In marketing, the whole product concept is an adaptation of the total product concept developed by Ted Levitt, a professor at Harvard Business School. In his book entitled “The Marketing Imagination” Levitt drew attention to the fact that consumers purchase more than the core product itself. Rather, they purchase the core product combined with complimentary attributes, the majority of which are intangible.

The total product was Levitt’s vision of how intangible elements could be added to a physical product, transforming it into an offering that was often more valuable than the physical attributes alone.

Following the insights provided by Ted Levitt, Regis McKenna renamed the total product concept, calling it the "whole product" which he defined as a generic or core product, augmented by everything that is needed for the customer to have a compelling reason to buy.
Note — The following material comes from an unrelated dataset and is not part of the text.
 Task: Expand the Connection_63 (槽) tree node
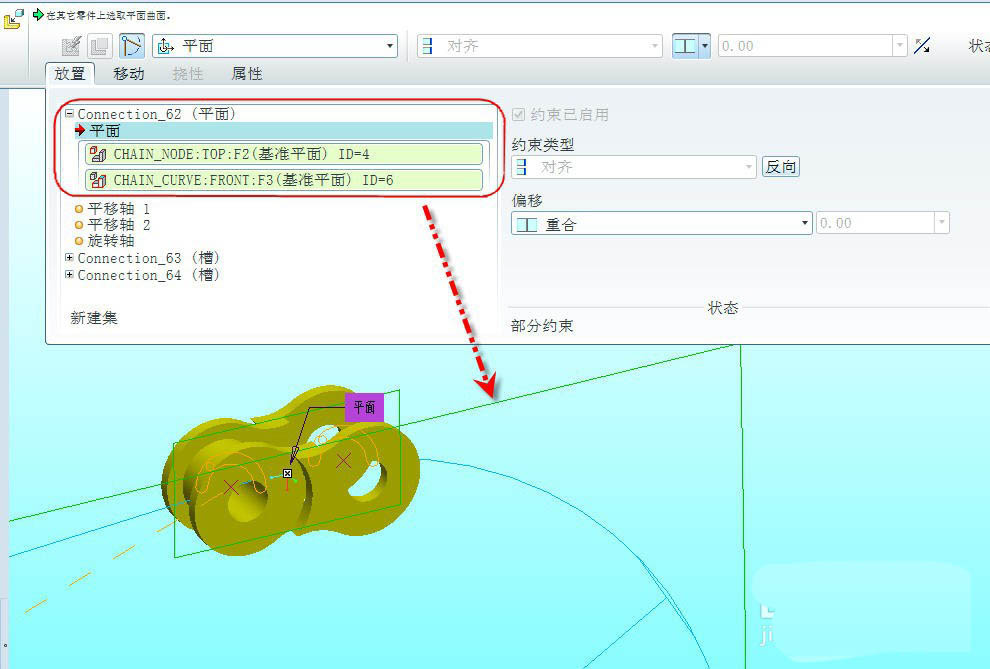point(69,258)
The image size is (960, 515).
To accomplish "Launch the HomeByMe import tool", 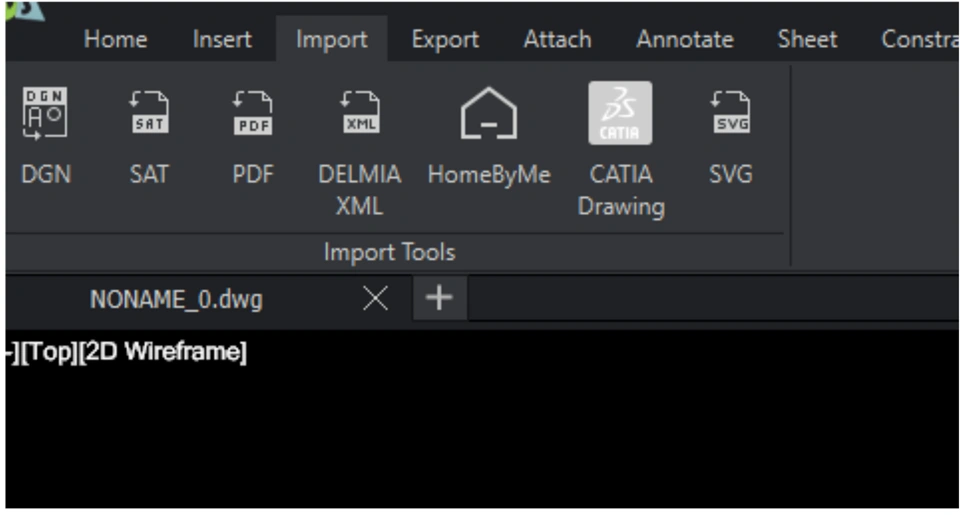I will coord(489,114).

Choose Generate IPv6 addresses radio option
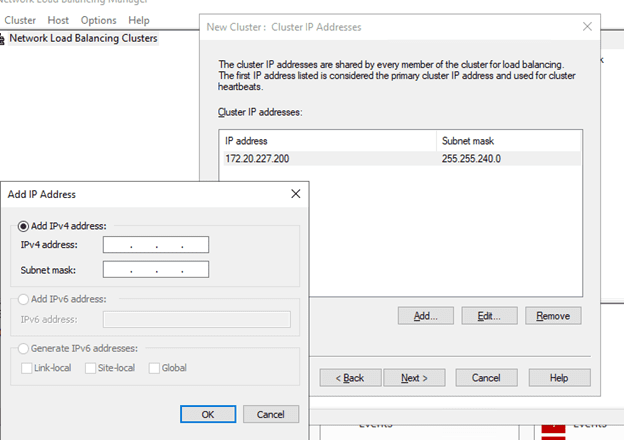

The total product concept was also refined by Tom Peters. In a 1986 publication entitled "The Eye of the Beholder", Peters proposed an extension to Levitt’s total product concept that describes the discrepancy between insider and customer perceptions in three different types of industries.

Another framework was suggested by Warren Schirtzinger called The Low Risk Recipe. Schirtzinger organizes intangible product attributes into three groups that surround the core innovation, and act to lower the end user's perception of risk and encourage the adoption of a new innovation;

End User Harmony - "product attributes that allow customers to continue using existing systems and methods and minimize change while allowing the exploration and testing of a new innovation"

Category Cooperation - "product attributes that reflect the supplier's credibility and commitment to a market category mostly through adherence to industry standards, complimentary products and intellectual property"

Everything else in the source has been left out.